Vous étiez au Cameroun pour la première fois. Que gardez-vous de ce séjour ?
Je retiens l’accueil et l’enthousiasme au sein du festival Yarha. C’est important qu’il y ait ce genre d’initiatives, parce qu’on sent qu’il y a une envie. Le fait que le festival soit aussi un lieu de formation, un lieu d’échanges, c’est très important parce que ça permet de dynamiser les esprits, car le cinéma est un univers de rencontres. Puisqu’il s’agit d’un festival du premier film, c’est une occasion de découvrir de nouveaux réalisateurs, de nouveaux talents.
Votre film « Bienvenue à Marly-Gomont » était en ouverture du festival Yarha. Vous êtes-vous identifiée aux personnages qui sont arrivés à peu près à la même période que vous en France ?
J’avais 4 ans quand je suis arrivée en France.

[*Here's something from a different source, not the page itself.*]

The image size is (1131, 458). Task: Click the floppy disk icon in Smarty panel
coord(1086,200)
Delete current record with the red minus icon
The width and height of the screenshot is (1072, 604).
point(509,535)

Je me souviens du froid parce que je suis arrivée en plein hiver, je ne parlais pas la langue, mais mes vrais souvenirs d’enfance vraiment très élaborés remontent à un peu plus tard. Le film m’a vraiment fait replonger dans l’époque de mes parents.
Le fait de créer ce look avec l’afro, les vêtements des années 70, les bijoux, ce sont des choses dont je me souviens un petit peu chez mes tantes notamment. Ce sont des images et des souvenirs qui sont revenus du début des années 80, une dizaine d’années donc après la période du film, mais il y avait encore certains aspects de cette époque-là. Du coup j’ai puisé dans mes souvenirs d’enfance en me rappelant de mes tantes, de leur gestuelle, et des femmes fortes qu’elles étaient.
En 2013, vous étiez la voix du personnage principal de « Aya de Yopougon », le film d’animation à succès. Qu’avez-vous tiré de l’expérience ?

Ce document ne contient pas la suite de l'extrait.